ASSIGNMENT.
What follows is a listing; give it again exactly, in its entirety.

SUPPLIED DATA.
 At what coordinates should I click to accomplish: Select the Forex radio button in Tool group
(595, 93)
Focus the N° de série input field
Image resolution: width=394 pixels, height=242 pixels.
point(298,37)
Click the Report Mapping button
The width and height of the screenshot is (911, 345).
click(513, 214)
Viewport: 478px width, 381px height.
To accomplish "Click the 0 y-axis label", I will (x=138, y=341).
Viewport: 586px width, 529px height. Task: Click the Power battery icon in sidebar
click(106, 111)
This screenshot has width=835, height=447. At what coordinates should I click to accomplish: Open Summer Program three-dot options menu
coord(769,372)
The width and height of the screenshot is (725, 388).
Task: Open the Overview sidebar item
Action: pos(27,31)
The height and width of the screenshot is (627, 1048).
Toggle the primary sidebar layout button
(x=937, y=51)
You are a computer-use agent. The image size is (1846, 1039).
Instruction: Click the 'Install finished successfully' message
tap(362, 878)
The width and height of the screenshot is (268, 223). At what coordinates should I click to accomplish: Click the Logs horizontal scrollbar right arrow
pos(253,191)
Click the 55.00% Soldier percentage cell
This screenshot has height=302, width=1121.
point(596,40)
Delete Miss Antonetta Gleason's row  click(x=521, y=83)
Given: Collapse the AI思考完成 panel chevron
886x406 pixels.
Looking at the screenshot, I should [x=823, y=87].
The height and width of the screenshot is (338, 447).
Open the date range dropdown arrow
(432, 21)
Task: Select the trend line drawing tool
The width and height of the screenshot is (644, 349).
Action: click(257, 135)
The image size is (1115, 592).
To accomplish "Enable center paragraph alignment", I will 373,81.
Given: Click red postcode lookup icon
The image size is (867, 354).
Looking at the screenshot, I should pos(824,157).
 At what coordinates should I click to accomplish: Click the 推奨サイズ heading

SOLVED PROBLEM.
 At what coordinates should I click to accomplish: Select the Forex radio button in Tool group
(595, 93)
Focus the N° de série input field
Image resolution: width=394 pixels, height=242 pixels.
point(298,37)
Click the Report Mapping button
The width and height of the screenshot is (911, 345).
click(513, 214)
Viewport: 478px width, 381px height.
To accomplish "Click the 0 y-axis label", I will (x=138, y=341).
Viewport: 586px width, 529px height. Task: Click the Power battery icon in sidebar
click(106, 111)
This screenshot has width=835, height=447. At what coordinates should I click to accomplish: Open Summer Program three-dot options menu
coord(769,372)
The width and height of the screenshot is (725, 388).
Task: Open the Overview sidebar item
Action: pos(27,31)
The height and width of the screenshot is (627, 1048).
Toggle the primary sidebar layout button
(x=937, y=51)
You are a computer-use agent. The image size is (1846, 1039).
Instruction: Click the 'Install finished successfully' message
tap(362, 878)
The width and height of the screenshot is (268, 223). At what coordinates should I click to accomplish: Click the Logs horizontal scrollbar right arrow
pos(253,191)
Click the 55.00% Soldier percentage cell
This screenshot has height=302, width=1121.
point(596,40)
Delete Miss Antonetta Gleason's row  click(x=521, y=83)
Given: Collapse the AI思考完成 panel chevron
886x406 pixels.
Looking at the screenshot, I should [x=823, y=87].
The height and width of the screenshot is (338, 447).
Open the date range dropdown arrow
(432, 21)
Task: Select the trend line drawing tool
The width and height of the screenshot is (644, 349).
Action: click(257, 135)
The image size is (1115, 592).
To accomplish "Enable center paragraph alignment", I will 373,81.
Given: Click red postcode lookup icon
The image size is (867, 354).
Looking at the screenshot, I should pos(824,157).
 At what coordinates should I click to accomplish: Click the 推奨サイズ heading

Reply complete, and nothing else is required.